Along this line, Dellarocas et al. (2010) further suggest that movie goers are more prone to post review
for the most or least popular movies measured by box office revenues.
There is an emerging literature stream examining how existing ratings affect subsequent ones. In a
lab setting, Schlosser (2005) identifies the “self-presentational” phenomenon in which a review poster
strategically adjusts her product ratings downwards after observing negative opinions by others, in order
to present herself as intelligent. She also finds that a consumer would make her opinions more balanced if
the opinions from the crowd exhibit a high level of dissention. Li and Hitt (2008) argue that predominant
declining trend of book ratings can be attributed to consumers’ “self-selection” bias, meaning that early
buyers have higher perceived quality and therefore tend to give higher ratings than do later buyers. Using
reviews posted on an online retailer of bath, fragrance and home products, Moe and Schweidel (2012)

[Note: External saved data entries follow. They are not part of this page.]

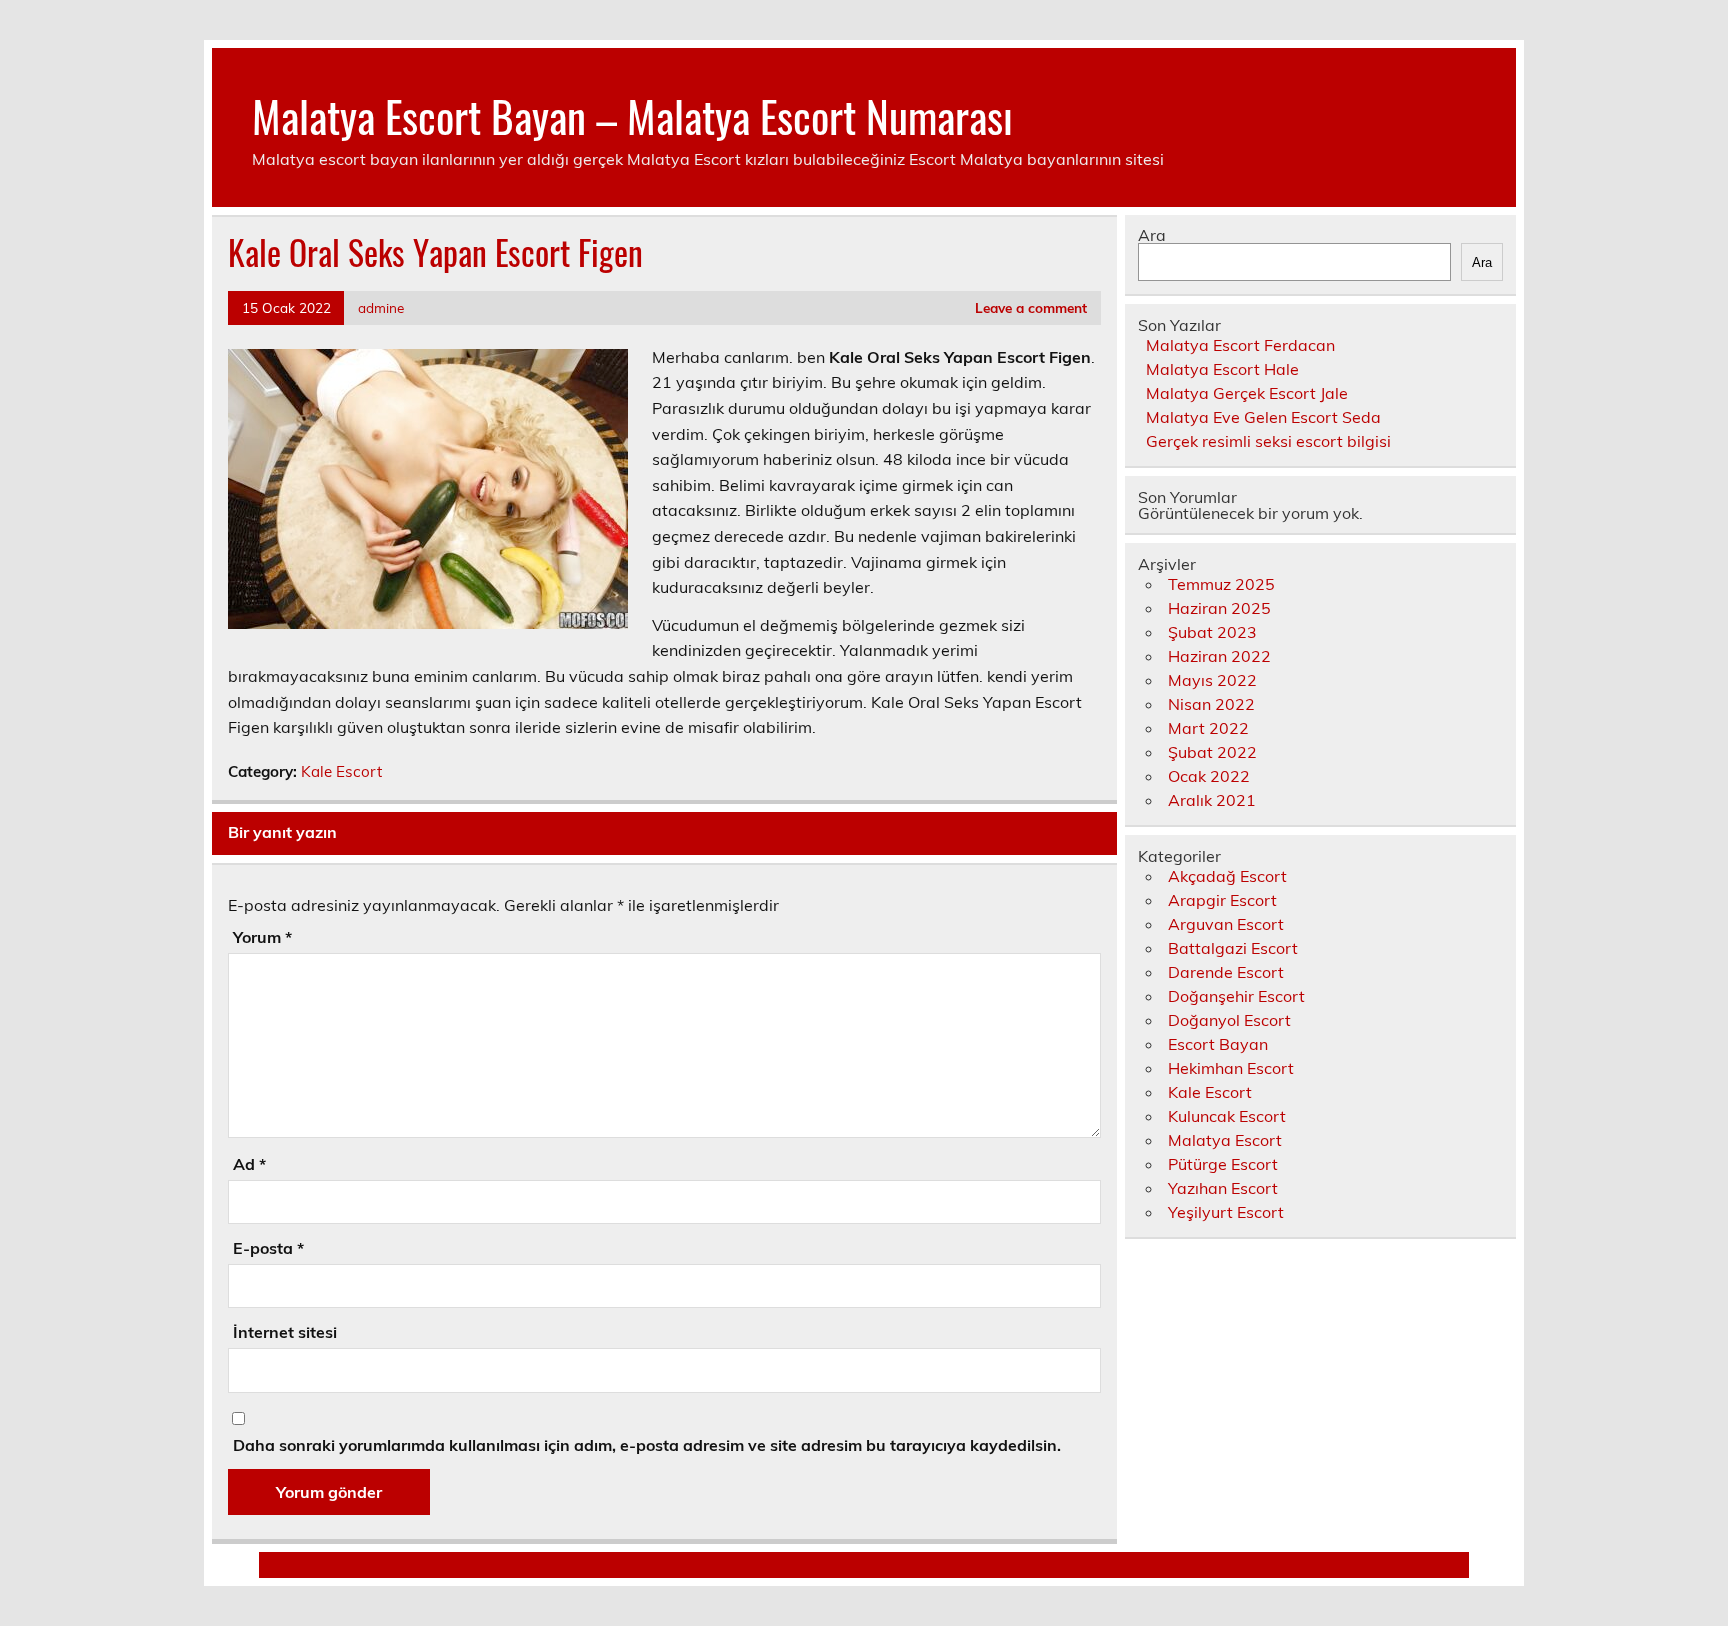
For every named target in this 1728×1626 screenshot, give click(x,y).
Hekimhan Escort (1231, 1068)
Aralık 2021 (1212, 800)
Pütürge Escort (1223, 1164)
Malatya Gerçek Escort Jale (1247, 393)
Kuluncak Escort (1227, 1116)
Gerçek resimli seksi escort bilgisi (1268, 441)
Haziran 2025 (1219, 608)
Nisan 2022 (1211, 704)
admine (381, 307)
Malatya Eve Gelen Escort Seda (1263, 417)
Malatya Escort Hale (1222, 369)
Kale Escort (341, 771)
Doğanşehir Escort (1236, 996)
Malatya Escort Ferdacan (1240, 345)
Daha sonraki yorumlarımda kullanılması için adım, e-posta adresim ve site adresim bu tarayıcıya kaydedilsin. (647, 1445)
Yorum (262, 937)
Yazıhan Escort (1223, 1188)
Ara (1152, 235)
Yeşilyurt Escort (1226, 1212)
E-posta (268, 1248)
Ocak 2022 (1209, 776)
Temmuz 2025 (1221, 584)
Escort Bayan (1218, 1044)
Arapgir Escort (1222, 900)
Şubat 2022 (1212, 752)
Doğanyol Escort (1229, 1020)
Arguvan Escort (1226, 924)
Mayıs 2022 (1212, 680)
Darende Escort (1226, 972)
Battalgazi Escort (1233, 948)
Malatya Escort (1225, 1140)
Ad (249, 1164)
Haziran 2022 (1219, 656)
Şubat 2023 (1212, 632)
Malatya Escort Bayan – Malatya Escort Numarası (632, 115)
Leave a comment (1031, 307)
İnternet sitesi (285, 1332)
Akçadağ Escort (1227, 876)
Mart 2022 (1208, 728)
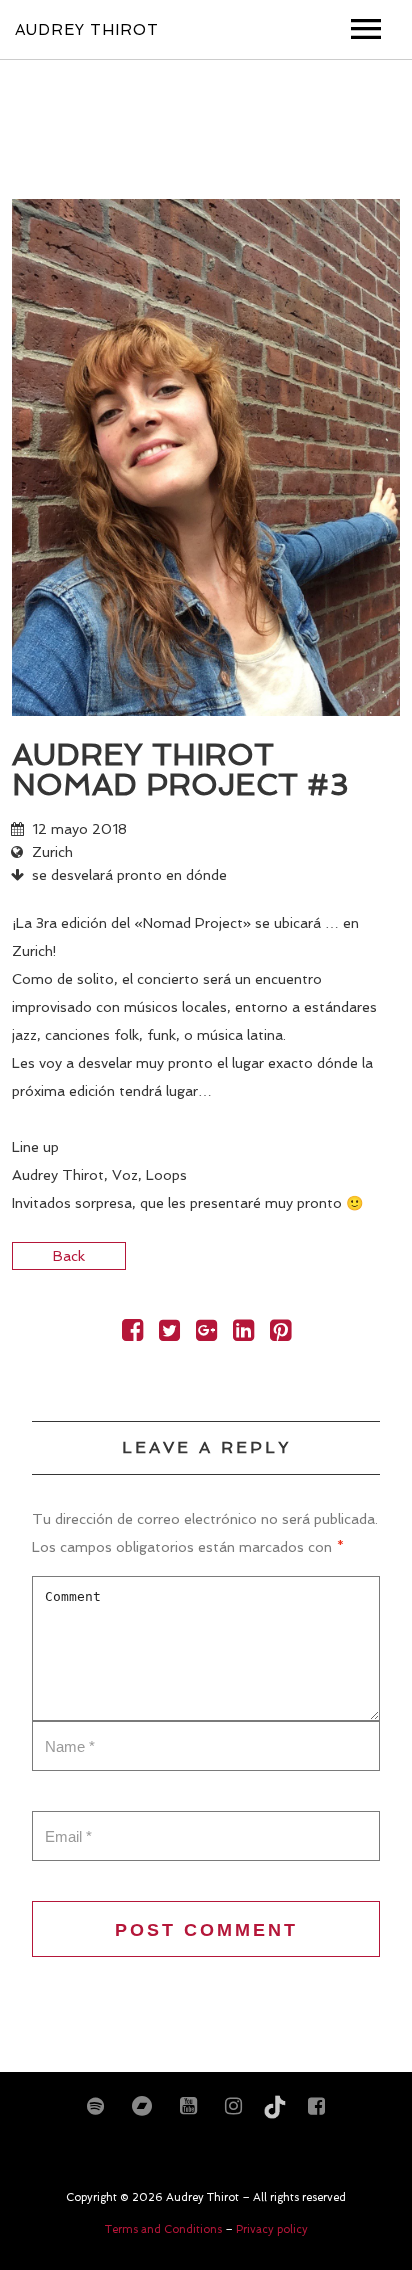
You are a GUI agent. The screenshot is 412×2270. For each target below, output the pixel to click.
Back (69, 1256)
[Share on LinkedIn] (243, 1334)
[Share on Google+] (206, 1334)
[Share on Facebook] (132, 1334)
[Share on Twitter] (169, 1334)
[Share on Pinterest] (280, 1334)
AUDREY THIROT (87, 30)
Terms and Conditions (165, 2229)
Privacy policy (272, 2229)
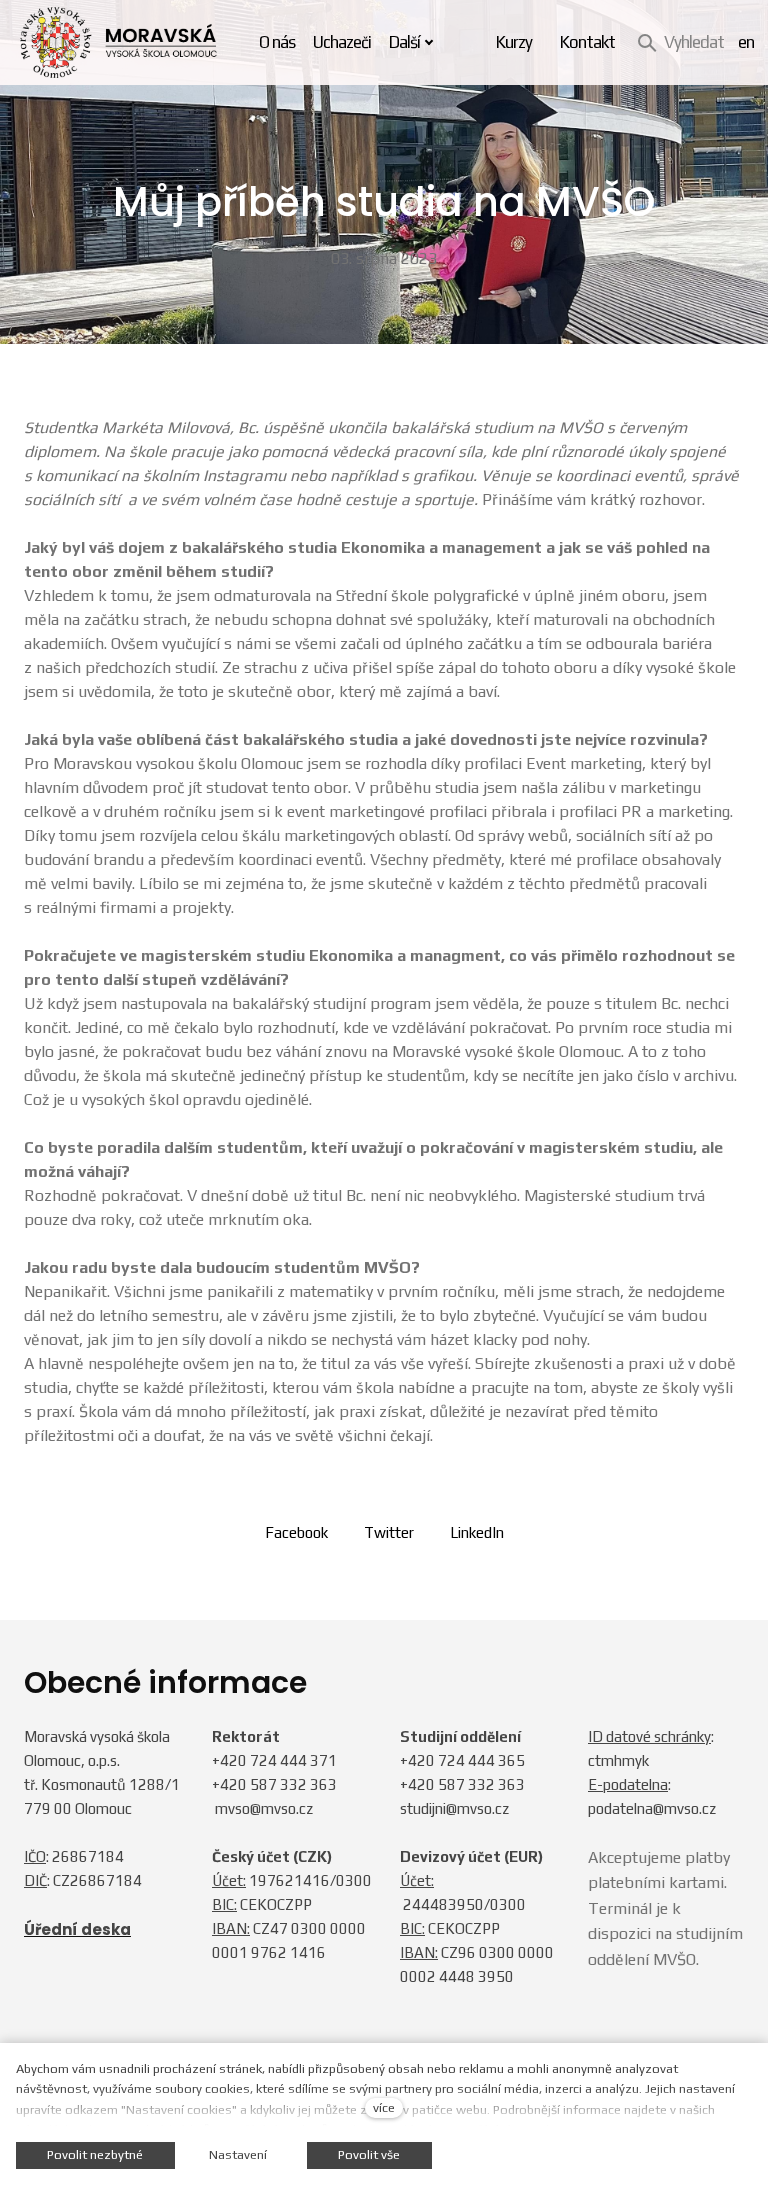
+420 (231, 1760)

show that consumers’ rating behavior is influenced by rating environments where they are exposed. In
particular, they find that a consumer is more inclined to share her experience when the existing ratings
have high valance and high volume. In addition, active posters are found to be more negative and exhibit
differentiation behavior, which is consistent with the self-presentational strategy suggested by Schlosser
(2005). Lee et al. (2014) distinguish prior ratings by the friends from those by the strangers and
investigate whether these two different sets of ratings have distinctive impact on a focal individual’s
opinions. They find that friends’ opinions always induce herding and the presence of social networking
dampens the impact of opinions from the crowd.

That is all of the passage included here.